Exercise objective:
Reproduce exactly the lines from the one containing "This screenshot has height=660, width=933." through the end of the listing, minus the pictures.

Provided data:
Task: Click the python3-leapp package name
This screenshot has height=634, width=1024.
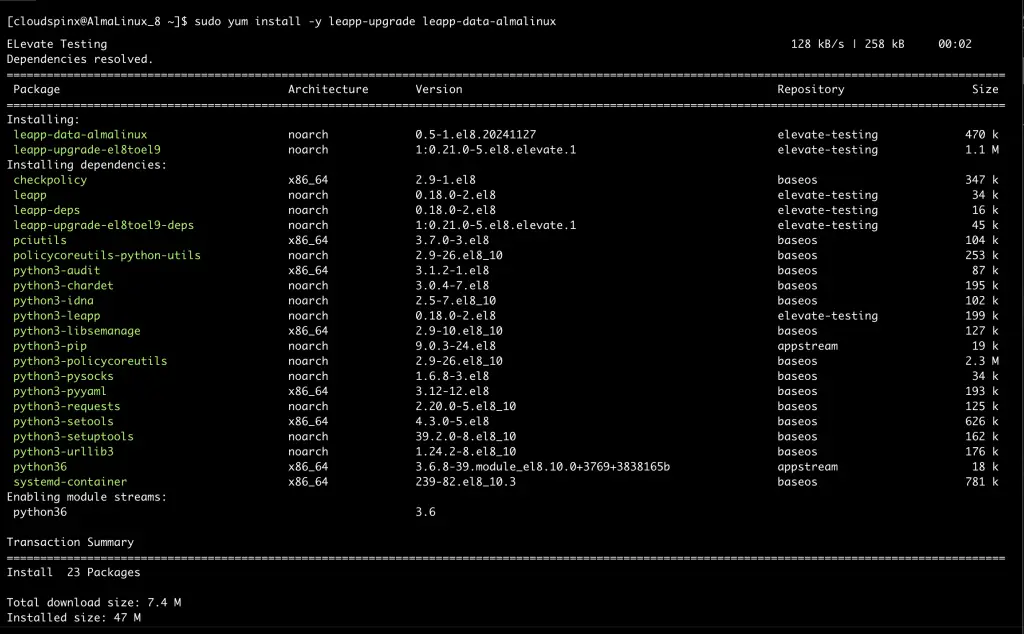Action: coord(57,315)
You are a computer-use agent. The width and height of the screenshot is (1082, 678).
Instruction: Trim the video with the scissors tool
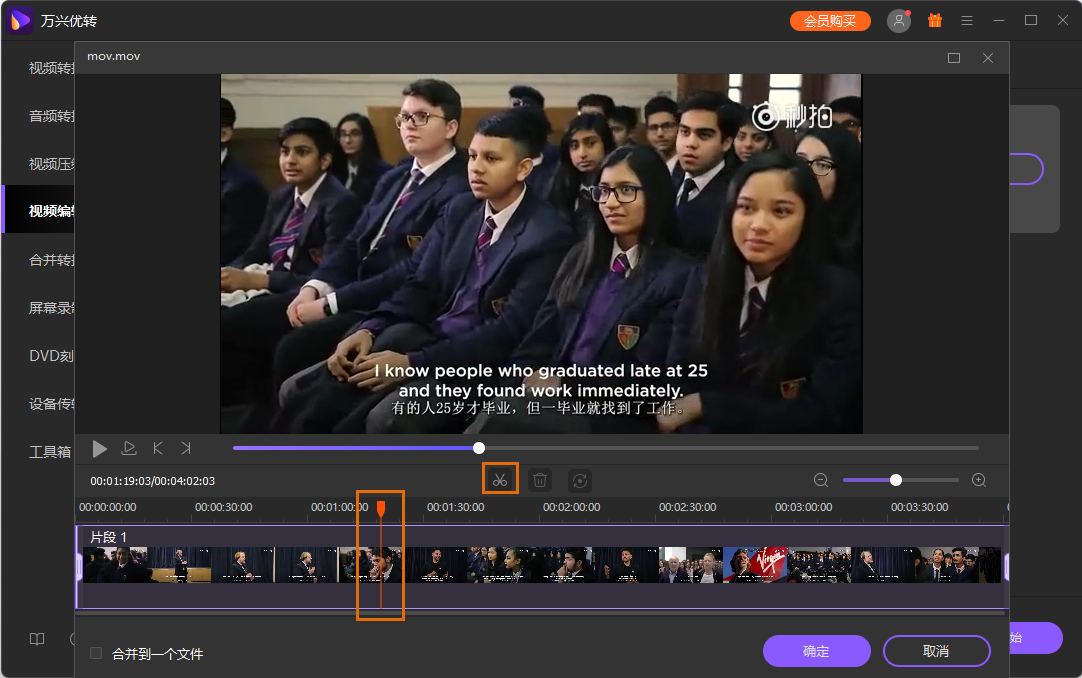pos(500,479)
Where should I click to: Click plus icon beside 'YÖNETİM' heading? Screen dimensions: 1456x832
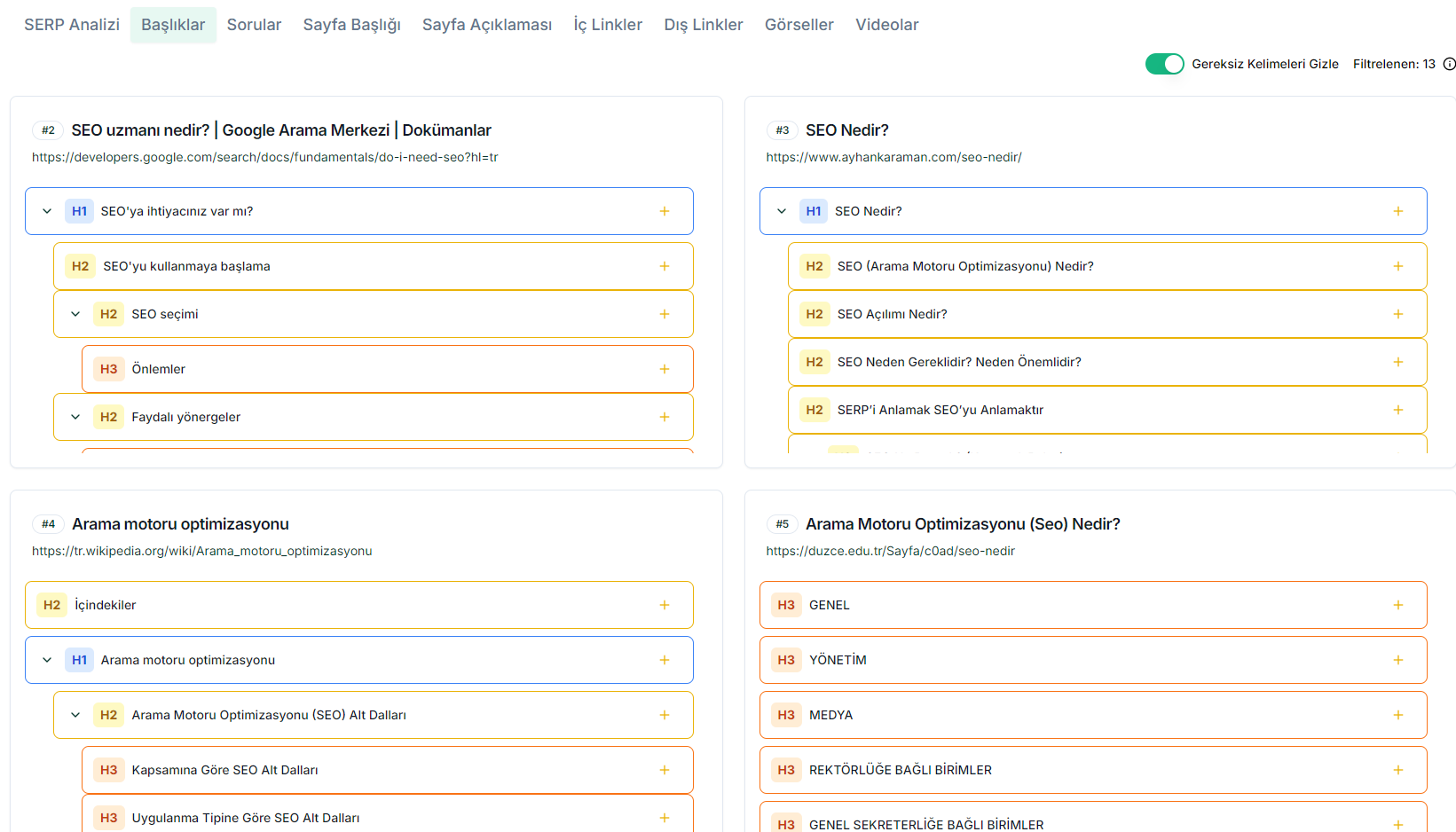coord(1397,660)
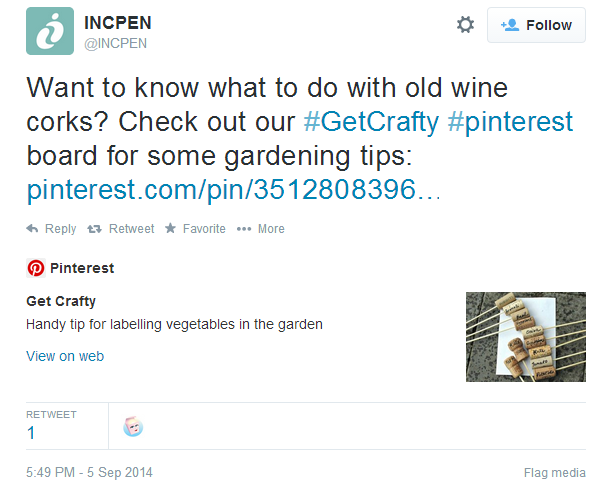
Task: Click the Retweet arrows icon
Action: pos(95,229)
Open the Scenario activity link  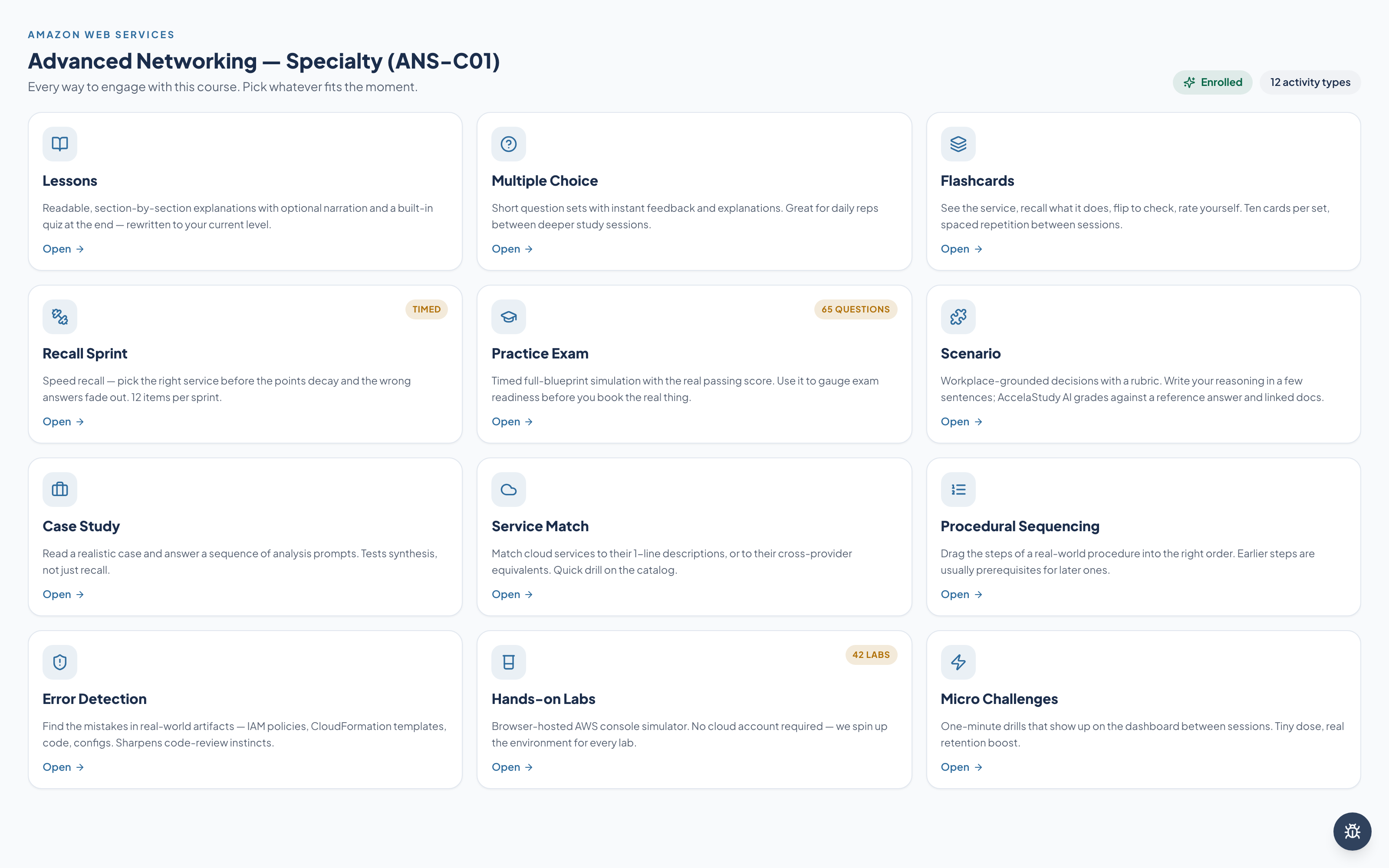(961, 421)
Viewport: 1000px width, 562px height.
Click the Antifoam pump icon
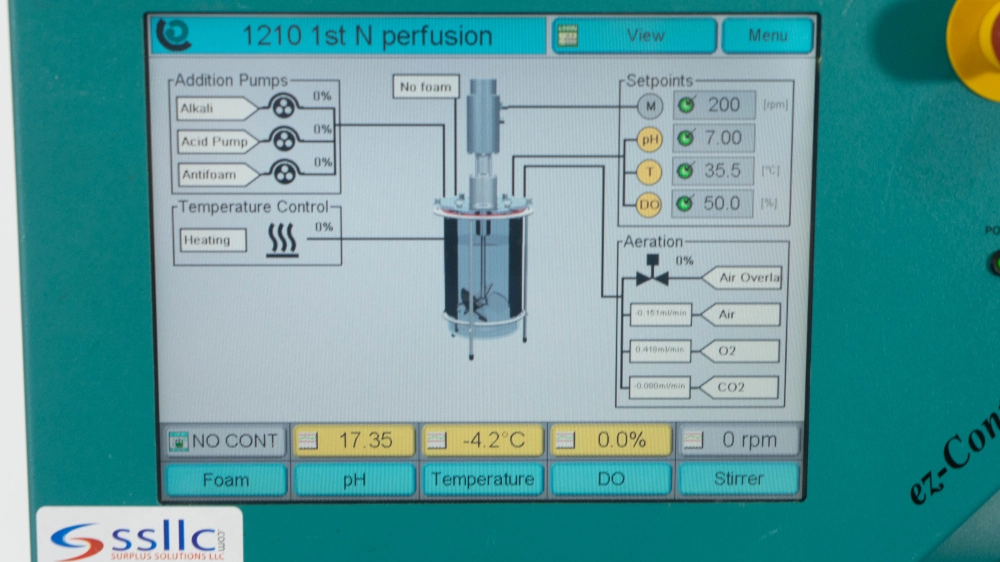pos(284,174)
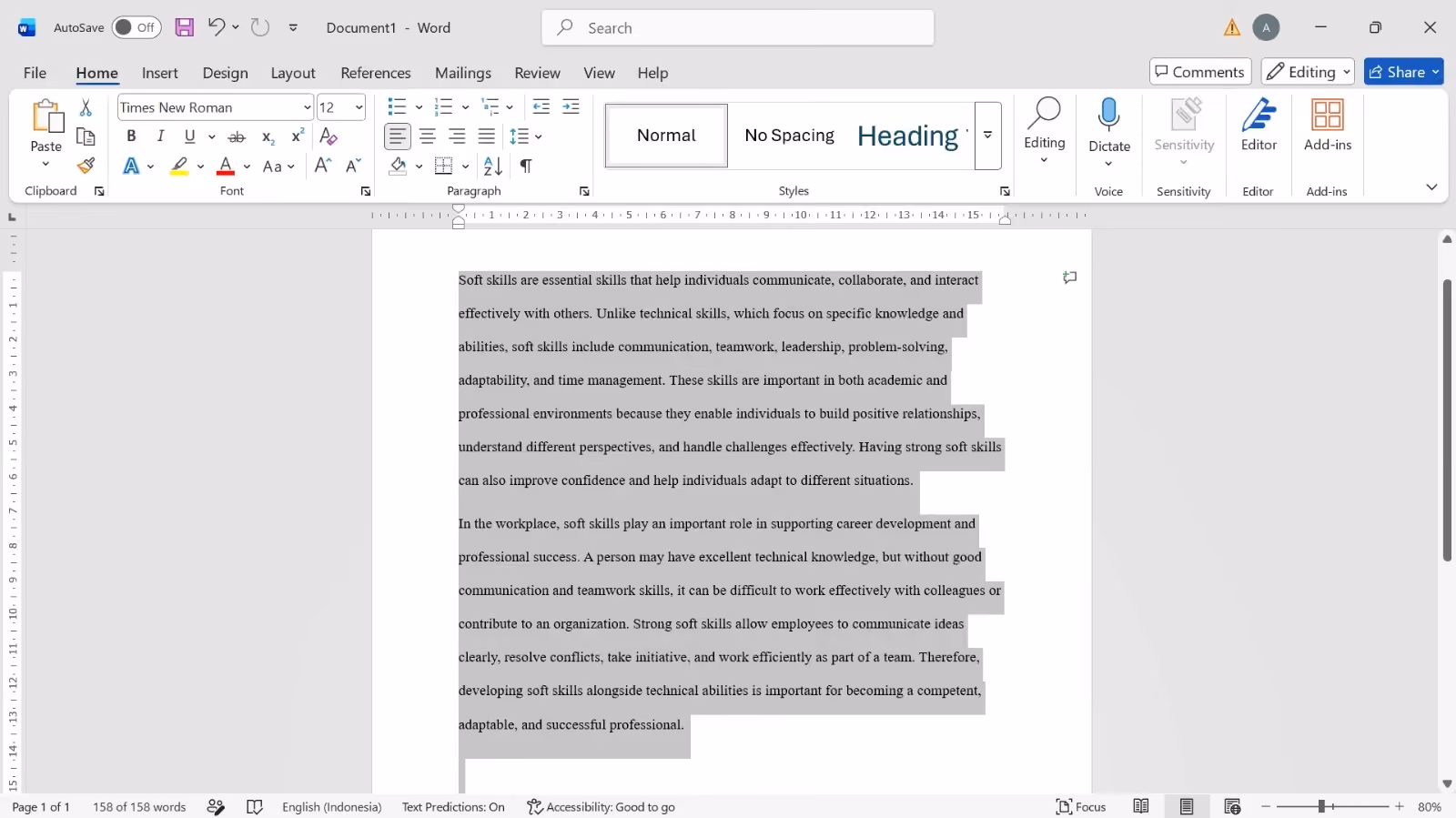
Task: Apply strikethrough formatting to the selection
Action: pyautogui.click(x=237, y=136)
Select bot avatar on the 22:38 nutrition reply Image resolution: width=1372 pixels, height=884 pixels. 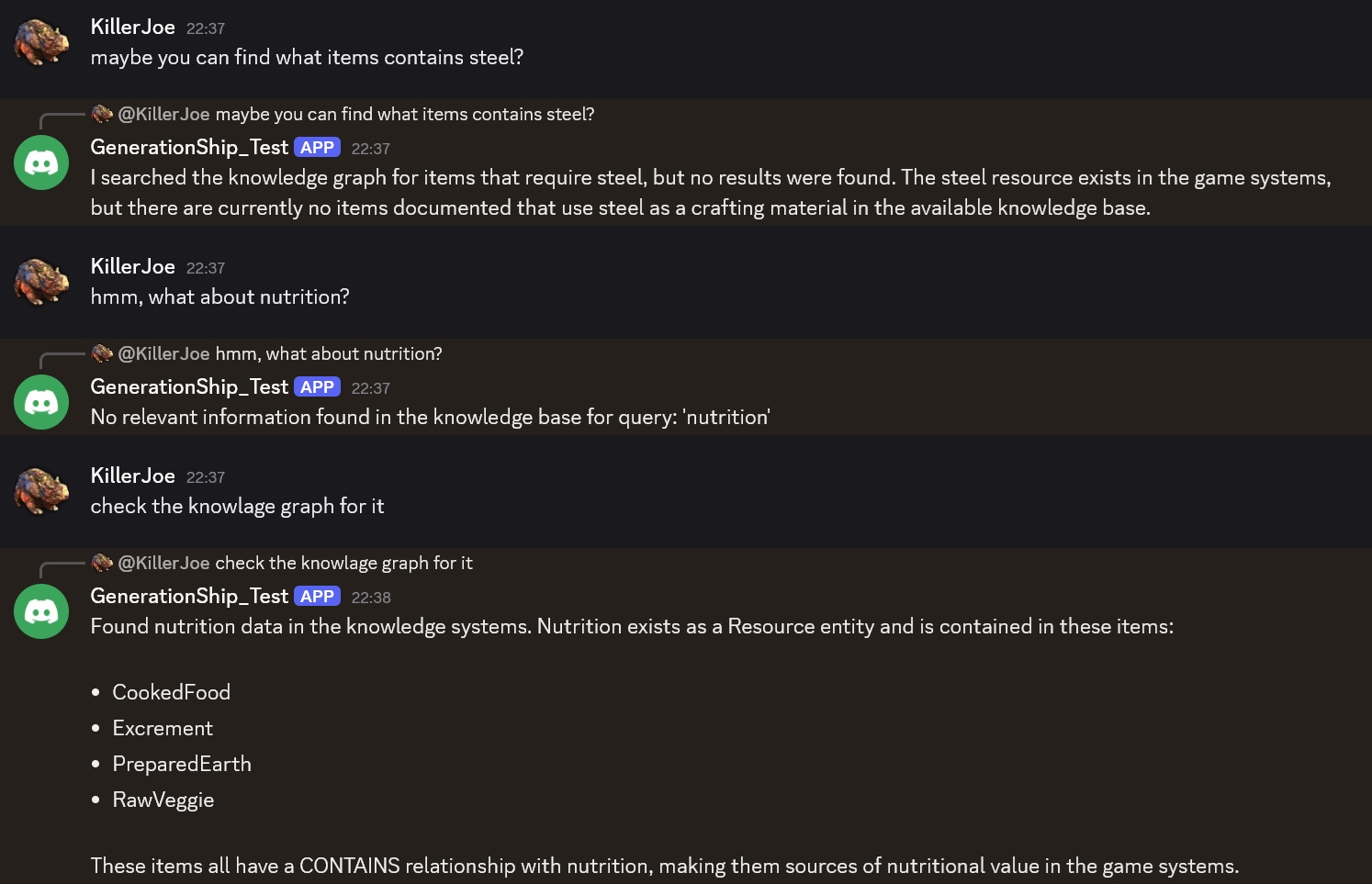click(x=41, y=611)
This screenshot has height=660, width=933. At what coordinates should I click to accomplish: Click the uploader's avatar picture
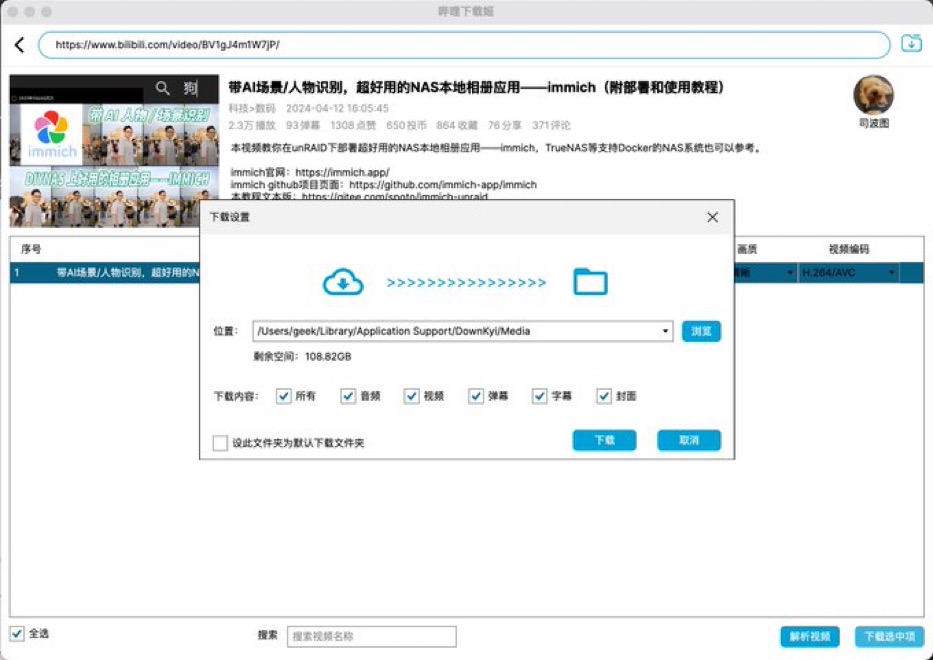click(872, 95)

Answer to the exercise:
This screenshot has height=660, width=933. At what coordinates should I click to accomplish: Click the uploader's avatar picture
click(872, 95)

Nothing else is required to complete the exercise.